ECB Policy Pioneer Issing Warns of More Inflation Shocks to Come

(Bloomberg) —

(Bloomberg) —

One of the pioneers of European Central Bank monetary policy has a stark warning for officials about the threat of more inflation bearing down on the region’s economy.

Otmar Issing, the former Bundesbanker who became the first chief economist of the Frankfurt-based institution in 1998, reckons further consumer-price pressures may already be in the pipeline. 

“I expect that we will see wage increases, which will create new inflation shocks,” the 86-year-old German economist said in an interview in his study in Würzburg, 120 kilometers away from the Frankfurt home of the ECB.

The remarks by a veteran policymaker synonymous with hawkishness are all the more poignant after a week when data showed underlying consumer-price growth in the euro zone at a new record high.

Worry about persisting pressures is prompting officials to vow further aggressive increases in borrowing costs even after 300 basis points in hikes since July.

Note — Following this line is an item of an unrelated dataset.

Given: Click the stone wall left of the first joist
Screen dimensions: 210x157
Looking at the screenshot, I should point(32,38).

In recent days, investor bets showed for the first time an expectation for the ECB’s deposit rate to reach 4%. 

Surrounded by books including The Inflation of 1923 by Frank Stocker — a tome on the crippling hyperinflation of Germany’s Weimar Republic — Issing has harsh words for the failure of the ECB under President Christine Lagarde to have kept consumer prices in check.

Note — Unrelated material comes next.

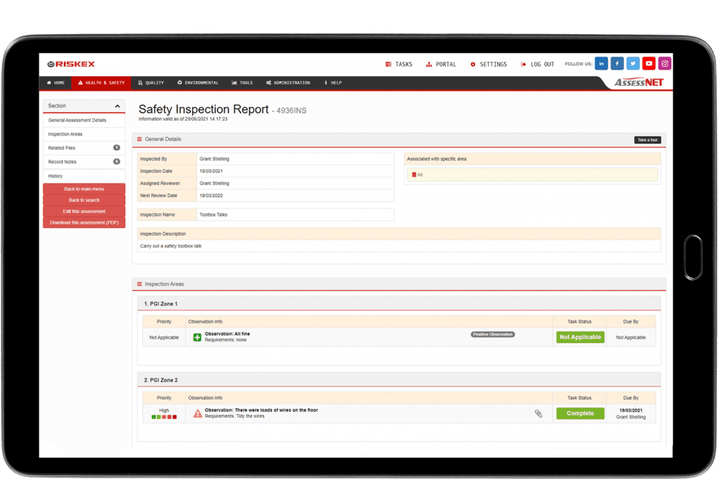
Task: Open Riskex's Twitter page via its icon
Action: tap(632, 63)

“To act early is the best approach,” he said. “The ECB missed that by quite a lot.”

Issing’s warning of renewed consumer-price surges reflects his analysis that there’s more to the current shock than simply an energy spike caused by the war in Ukraine — a view of the world that Frankfurt officials don’t tend to dwell on.

“Inflation was already under way before it was exacerbated by the war,” he said. “I never understood why the ECB for so long neglected that inflation was rising.”

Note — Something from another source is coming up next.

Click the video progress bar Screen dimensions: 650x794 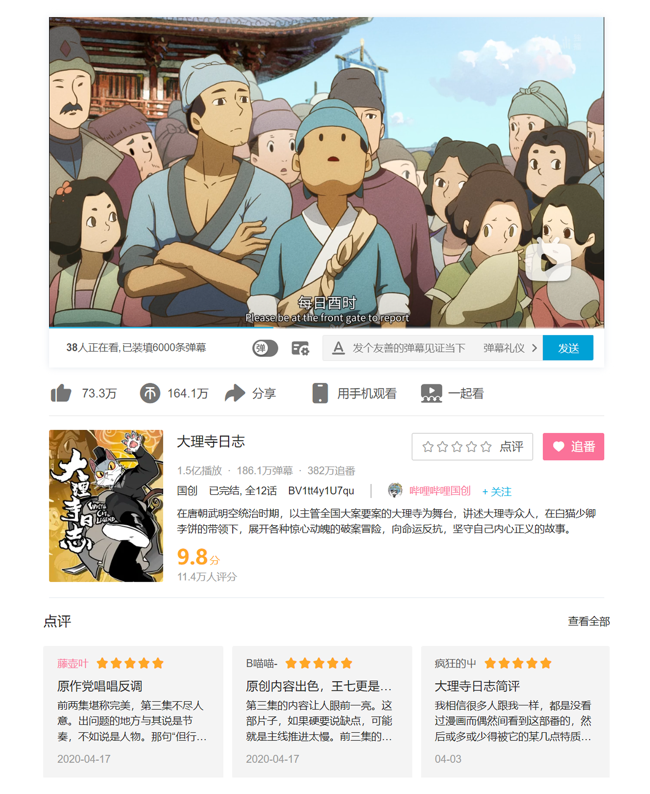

Issing’s legacy in developing the central bank’s founding two-pillar framework, featuring both economic and monetary analysis, remained largely intact until it was modified as part of a strategy review a couple of years ago.

His reputation as the ECB’s original and archetypal hawk, a standard-bearer of the Bundesbank mantra of price stability on which the euro-zone institution was founded, also still resonates in Frankfurt and elsewhere.

Just how much became apparent in late 2021 when newly appointed Bank of England Chief Economist Huw Pill — a former ECB official — told the Financial Times that he was “quite proud” to be “identified as an acolyte of Otmar Issing.”

Issing’s arrival at the fledgling ECB, after spending the 1990s on the Bundesbank board, was the culmination of a career spent in academia. He was tasked with establishing the basic framework for the newly created central bank as it ushered in the euro.

He recounts discussions behind the first decision to set the bank’s price stability goal as inflation below 2% — now revised to 2% – which would impact monetary policy decisions for years to come. Many had suggested something higher or even no official target at all.

“It was a very challenging time, with small staff and a huge task before us, which was not at all certain,” Issing said.

A frequent critic of the ECB in recent years, notably under Mario Draghi’s leadership during the past decade, there’s a lot about its policies that Issing would have done differently.

For one, forward guidance — attempting to steer market expectations by making pledges on future policy stances, for example by not raising rates — isn’t his cup of tea.

“You give orientation, but not details,” Issing said. “Markets will tend to understand conditional statements as unconditional.”

Quantitative easing, another flagship policy of the Draghi years, both showed its prowess and its limits, he reckons.

“QE worked quite well at the start, but then as we move into further phases, there is little or no impact,” Issing said. “The negative side effects will dominate.”

One legacy is that central banks are “overloaded” with government bonds, and that balance-sheets shrinkage — a process the ECB is only just starting — is “badly needed,” he said.

“It’s hard to imagine that a new round of QE could start from the present level,” Issing observed.

Gallic Wars

The octogenarian economist displays the vigor of a younger man, driven by his love of academic research. He is reading Julius Caesar’s Commentaries on the Gallic Wars, with a German translation nearby in case his Latin gets rusty.

Looking back on his own life, Issing recalls growing up in the same city where he now resides, set in the rolling Franconian hills of northern Bavaria, at a time when it had been reduced to rubble by Allied firebombing.

Somehow, Würzburg still managed to flourish and retain its beauty. Similarly, the creation of the ECB, and its existence as an institution where people speak all European languages, seems to him miraculous when thinking back to the horrors of World War II.

Almost a quarter century since he first became one of the guardians of the euro, Issing ponders the future with more than just inflation on his mind. He sees the integrity of the single currency as still vulnerable to the whims of governments willing to stretch public finances.

“Monetary union cannot survive if you don’t see responsible fiscal policy in all member countries,” Issing said.